Maintaining the most safe and healthy working environment possible is but one part of Electromark’s philosophy of caring for employees. Beck says Electromark gives its workers every opportunity to succeed and grow with the company by giving them all of the training and support to do so.
Electromark’s approach to sustainability issues extends its consideration of company-wide employee health to the environment inside and outside of the facility. According to Beck, Electromark constantly reviews its emissions of volatile organic compounds (VOCs) and tries to reduce those emissions, based on products currently in the marketplace.

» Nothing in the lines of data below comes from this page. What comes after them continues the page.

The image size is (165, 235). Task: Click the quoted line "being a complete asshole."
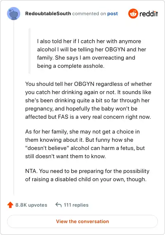click(x=71, y=66)
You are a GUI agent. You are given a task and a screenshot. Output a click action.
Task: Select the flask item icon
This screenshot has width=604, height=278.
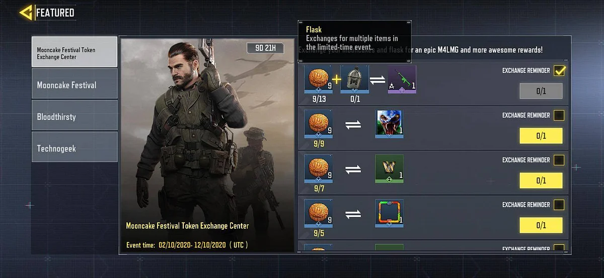354,79
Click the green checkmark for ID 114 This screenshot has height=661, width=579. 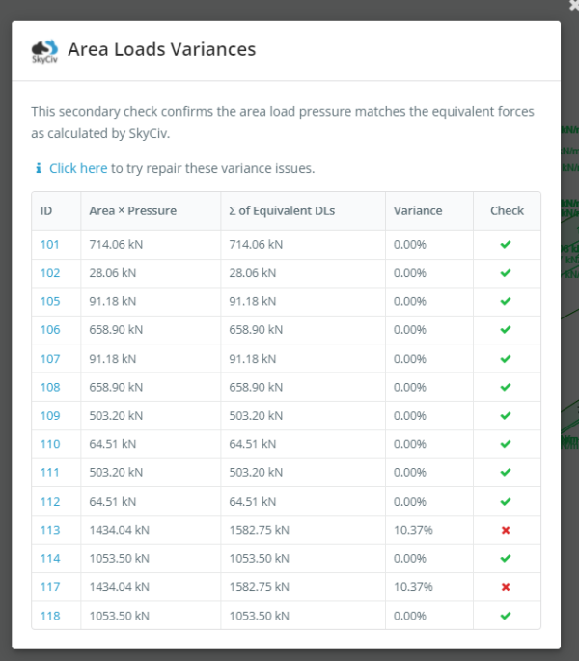pyautogui.click(x=506, y=559)
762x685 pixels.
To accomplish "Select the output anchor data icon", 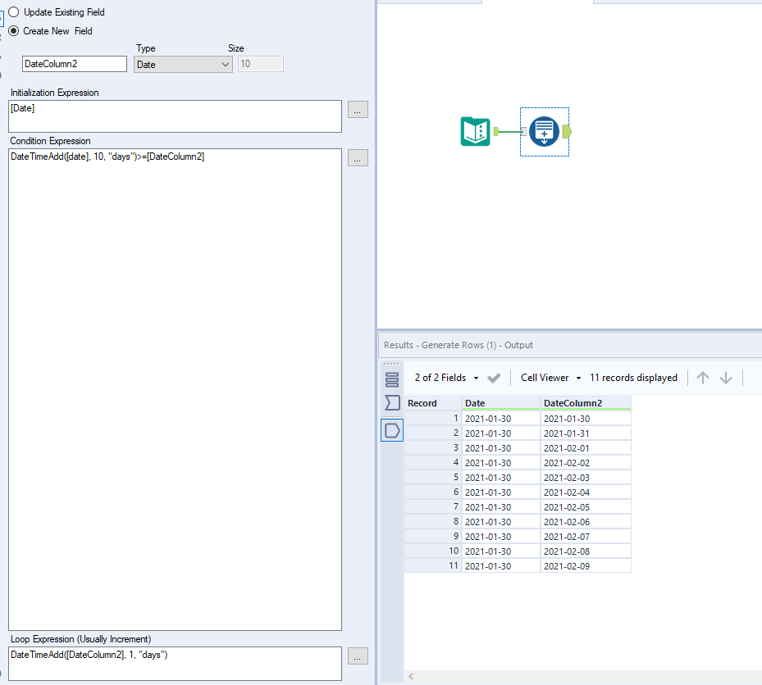I will tap(392, 430).
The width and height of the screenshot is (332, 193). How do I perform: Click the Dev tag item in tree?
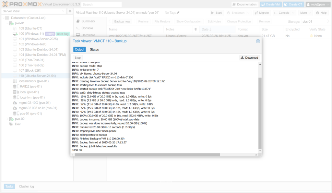(x=18, y=124)
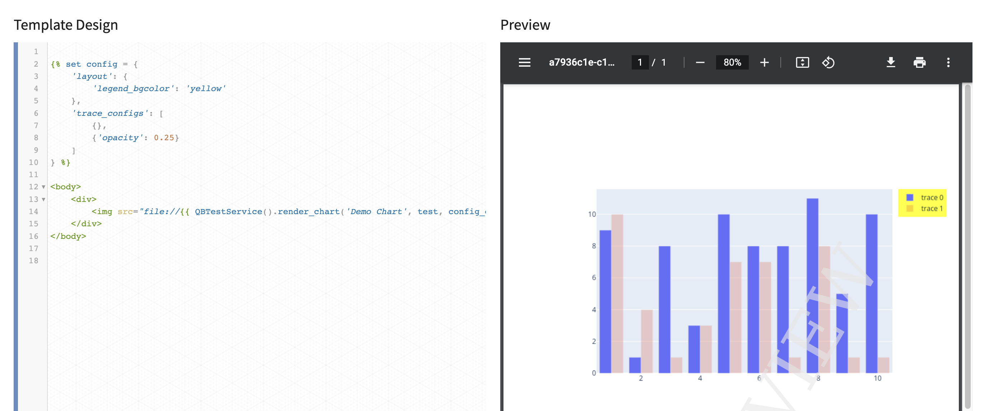Rotate the PDF page counterclockwise
989x411 pixels.
(x=828, y=62)
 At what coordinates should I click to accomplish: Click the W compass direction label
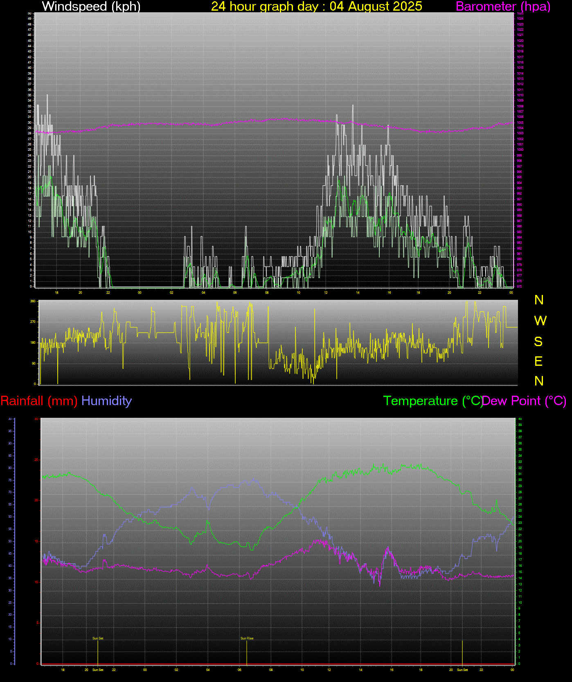pyautogui.click(x=540, y=321)
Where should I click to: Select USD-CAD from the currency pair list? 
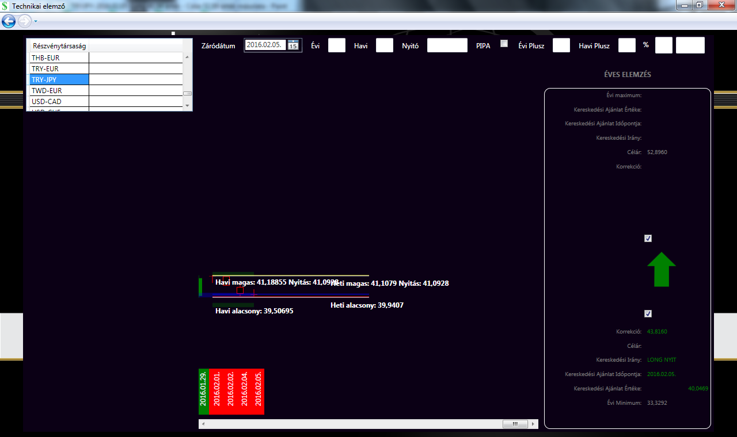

“We have the appropriate ventilation and just completed an air-balance survey of the entire plant so that we can again look at what we’re venting, how we’re venting, and how to make an environmentally friendly atmosphere as far as dust and VOCs,” he explains. “And as far as chemicals, we have a staff that looks at alternatives so we can go with environmentally friendly, VOC-free types of products.”
Everywhere a sign
Prevention of workplace injuries can be as simple as posting the right sign in the right place. Electromark helps ensure that safety signage is properly installed and displayed and offers sign evaluations, as well as plant walk-throughs, assistance with piping and instrumentation diagram (P&ID) takeoffs, and turnkey installation of pipe markers and safety signs. This full-scale approach to sales and service has helped Electromark grow into a 130-employee operation and into an 80,000-sq-ft facility. But safety signage is more than just a source of profit for Electromark. These products are, as the company puts it, “the front line defense against unsafe practices, and it is unconscionable not to use them to warn effectively.” In other words, they save lives.